Нет, я ничего не выдумывал, мой герой в самом деле родился в указанный срок у моих родителей; но и родители, в свою очередь, едва только я упомянул о них, стали «действующими лицами», марионетками кукольного театра литературы. Я ощутил чудовищный деспотизм беллетристики, не жизнь, а литература диктовала моим персонажам свои правила и условности, управляла моим сознанием, как дворцовый этикет управляет придворными и самим монархом.

«Повествование», — сказал я; а кто же повествователь? Во всяком случае, не тот, кто сидел на табуретке за столом и уныло поглядывал на деревенскую улицу. Ибо я уже не чувствовал себя самим собой. Другими словами, я был дальше от своей задачи и цели, чем до того, как раскрыл тетрадь; я стал «писателем», то есть перестал жить собственной жизнью, погрузился в топкое месиво текста и бродил там безликой тенью — слышалось только чавканье ног, которые я выдирал из трясины, чтобы снова увязнуть. Я стал условной фигурой,

как бы несуществующей, но на самом деле моя анонимность, мое всезнание были не более чем роль; в лучшем случае я был режиссером этого кукольного спектакля.
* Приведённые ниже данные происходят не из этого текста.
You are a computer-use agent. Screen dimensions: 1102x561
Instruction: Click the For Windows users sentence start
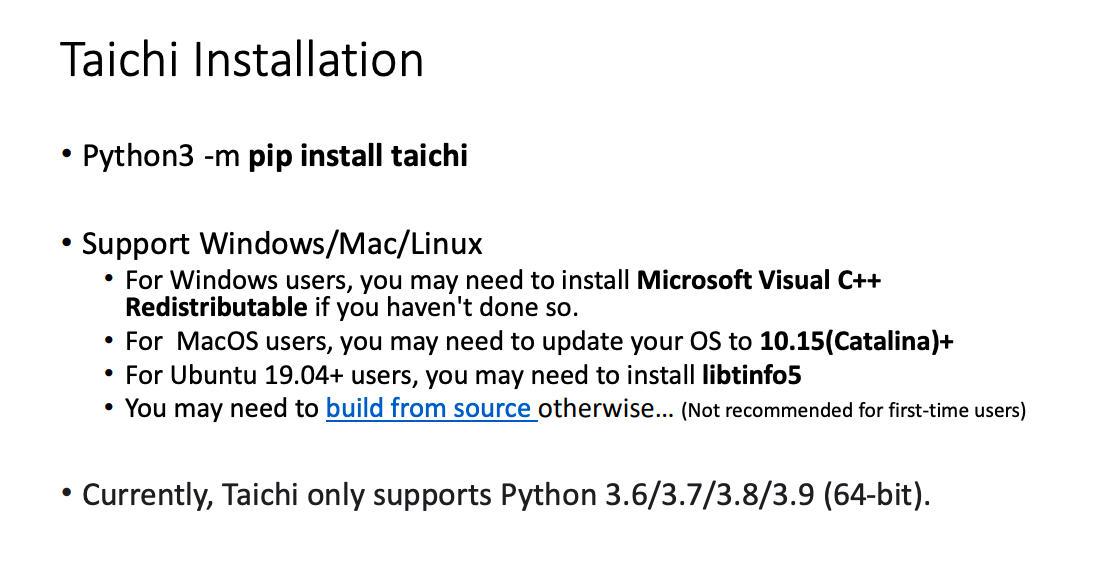point(238,280)
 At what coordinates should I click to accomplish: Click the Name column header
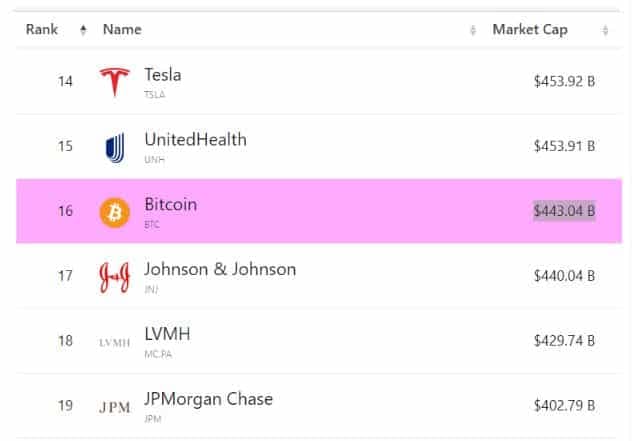pyautogui.click(x=122, y=29)
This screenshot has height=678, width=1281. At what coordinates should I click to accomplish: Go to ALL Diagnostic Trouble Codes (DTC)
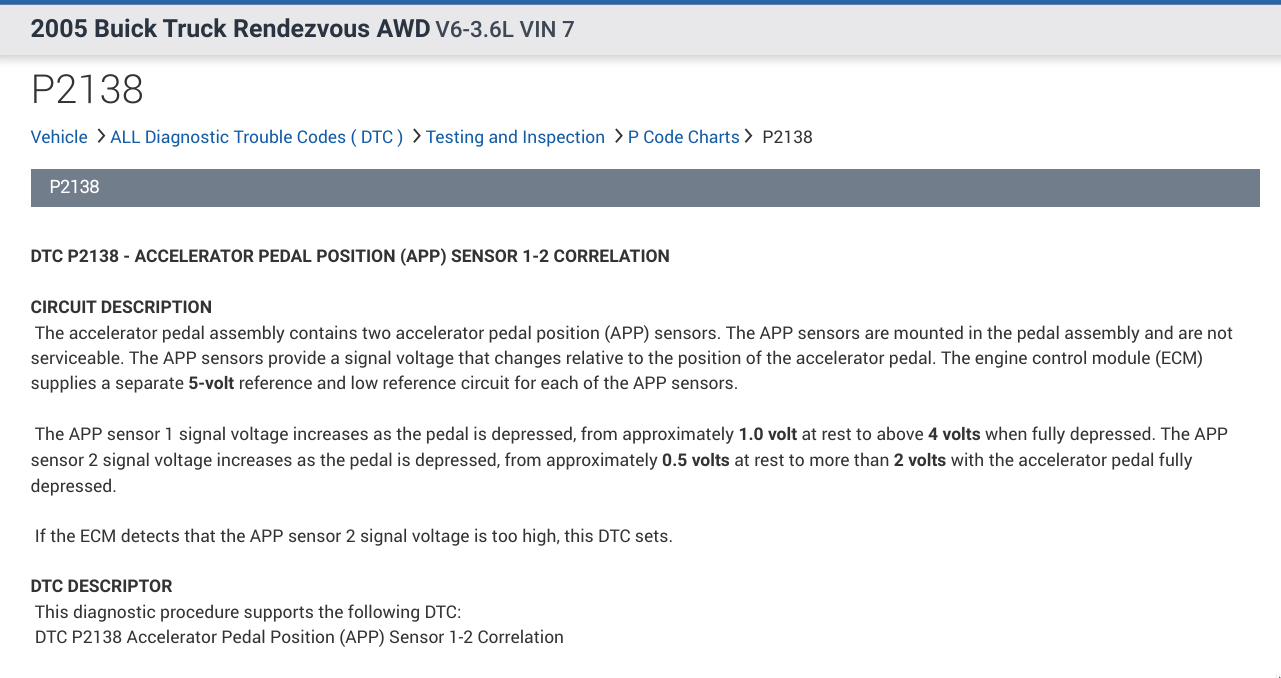(x=256, y=137)
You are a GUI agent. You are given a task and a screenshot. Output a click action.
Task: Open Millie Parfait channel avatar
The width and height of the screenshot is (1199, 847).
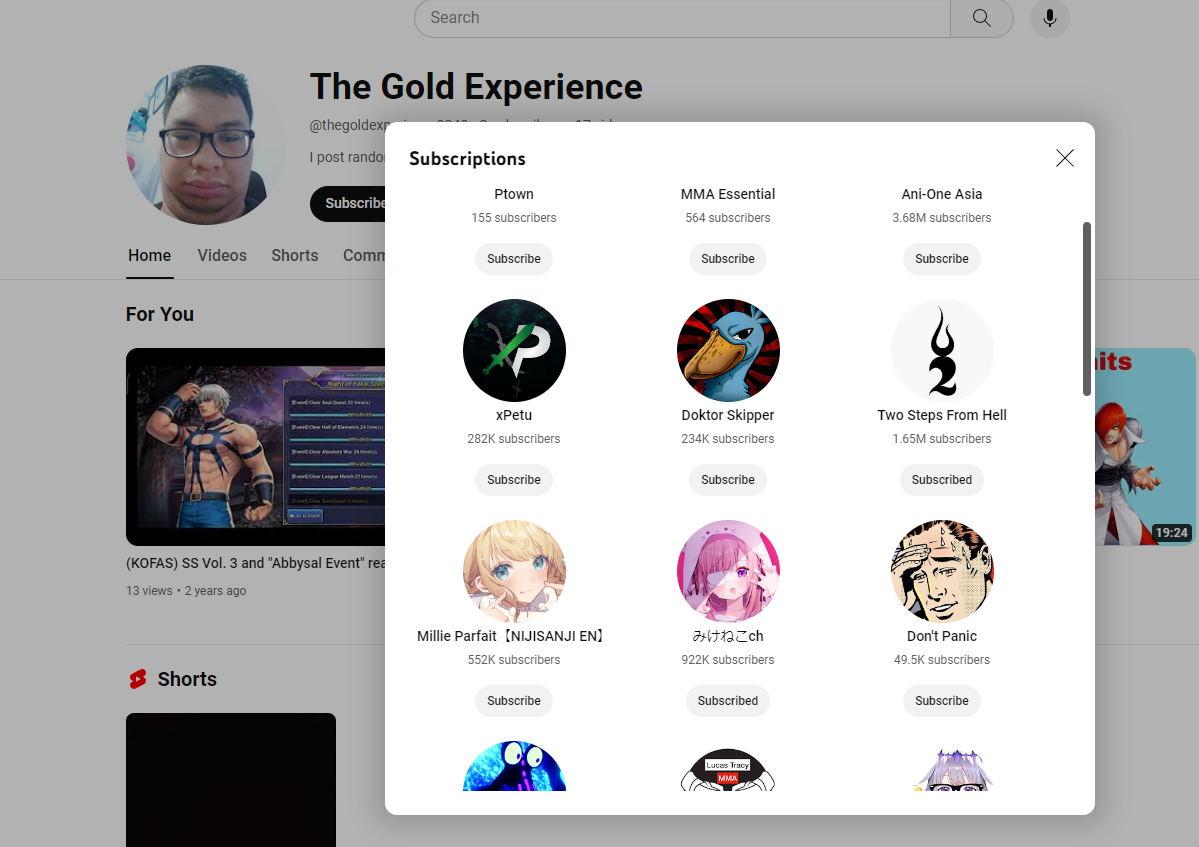pyautogui.click(x=514, y=571)
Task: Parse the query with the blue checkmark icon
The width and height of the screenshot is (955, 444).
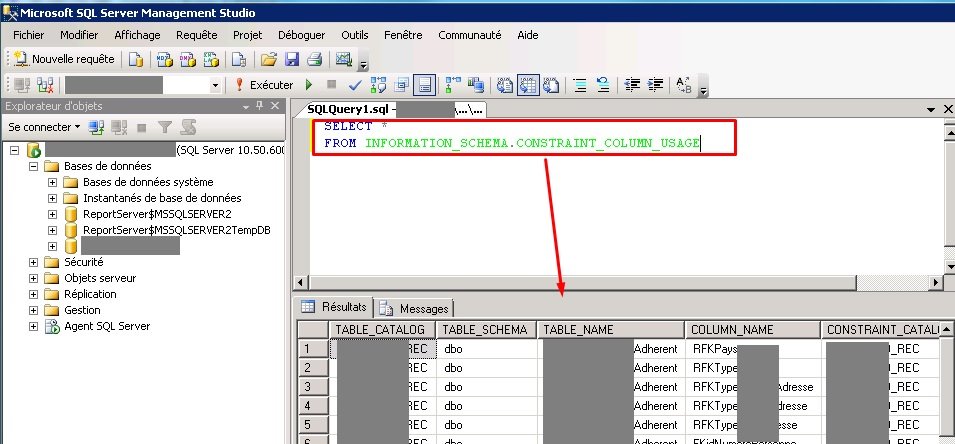Action: (354, 85)
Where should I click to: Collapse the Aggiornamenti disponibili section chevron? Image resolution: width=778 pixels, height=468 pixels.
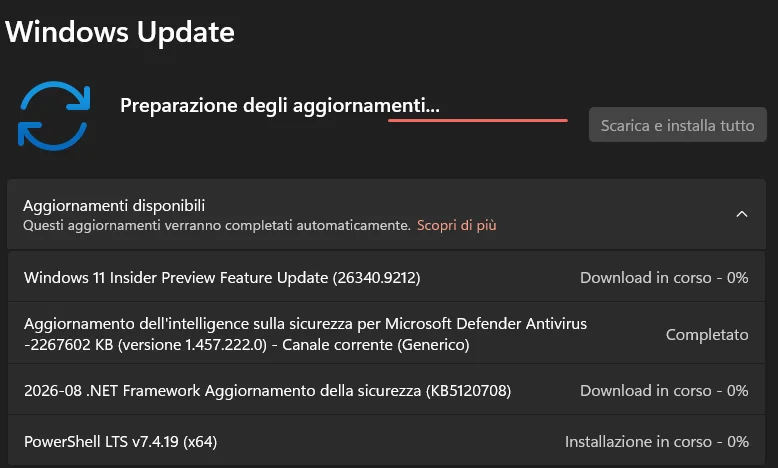(x=742, y=214)
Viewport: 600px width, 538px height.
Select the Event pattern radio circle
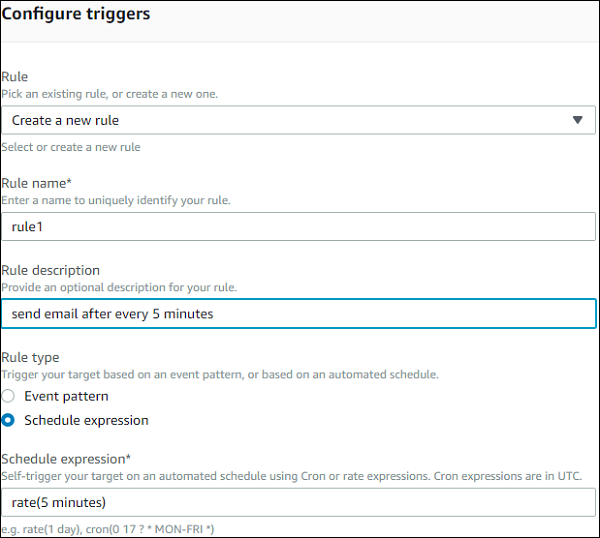pos(9,396)

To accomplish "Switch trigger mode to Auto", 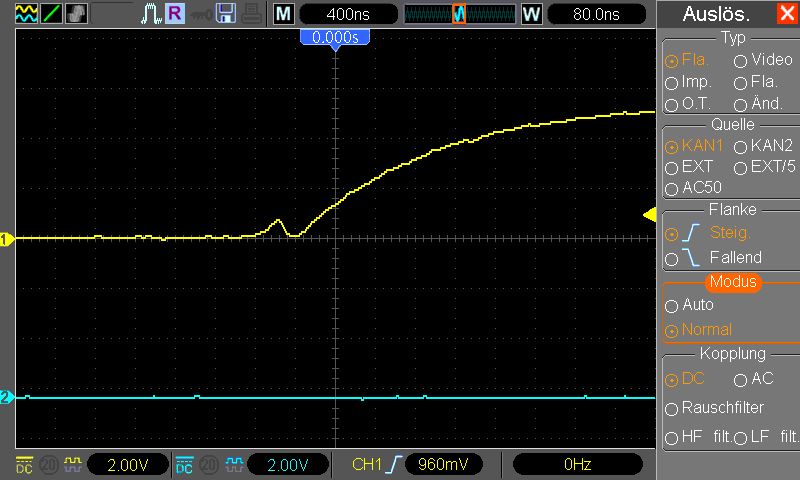I will tap(689, 305).
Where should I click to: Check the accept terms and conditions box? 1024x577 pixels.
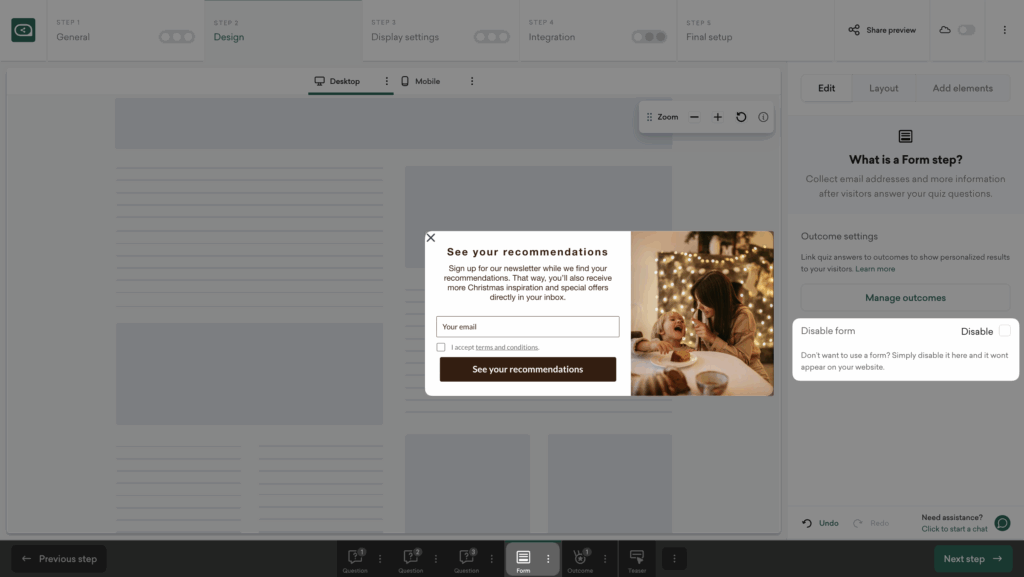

Солнце перевалило на другую сторону неба и светило в избу; давно пора было подумать о еде. Мне не оставалось ничего другого, как изложить на бумаге все эти соображения, проблематику моего писания. Увы! Она тоже превращалась в литературу, в пресловутую рефлексию, которая так же неизбежна в современном романе, как описания природы в романах девятнадцатого века.

VII

Собака скулила в избе. Спящий проснулся и сел. Собака стояла перед кроватью и смотрела на него, виляя хвостом. Он видел ее блестящие глаза. Путешественнику хотелось спать, он погладил ее и улегся, собака тянулась к нему, он лежал на спине, свесив руку, собака вспрыгнула на кровать и положила обе лапы ему на грудь. Очевидно, она была исполнена самых добрых чувств, но ему было жарко, душно, он старался ускользнуть от ее языка, крутил головой; кончилось тем, что спящий протрезвел окончательно. Всем известны эти промежуточные состояния, когда сон, отличаясь от действительности своей причудливой логикой, нисколько не уступает ей в других отношениях или когда действительность все еще принимают за сон. В избе горел свет.

Некто в рубахе и портках сидел перед керосиновой лампой, поджав босые ноги под табуреткой. Перед ним на столе были разложены бумаги, он листал приходо-расходную книгу, время от времени его рука перебрасывала костяшки на счетах. У порога стояли его сапоги, портянки висели на голенищах. На гвозде у притолоки — брезентовый армяк и старая шляпа.

Услыхав вопрос приезжего, мужик обернулся, он был лысый, лет под пятьдесят, в никелевых очках, черты лица трудно разобрать, он загораживал лампу. «Это я тебя хочу спросить, — сказал он, — что ты тут делаешь!»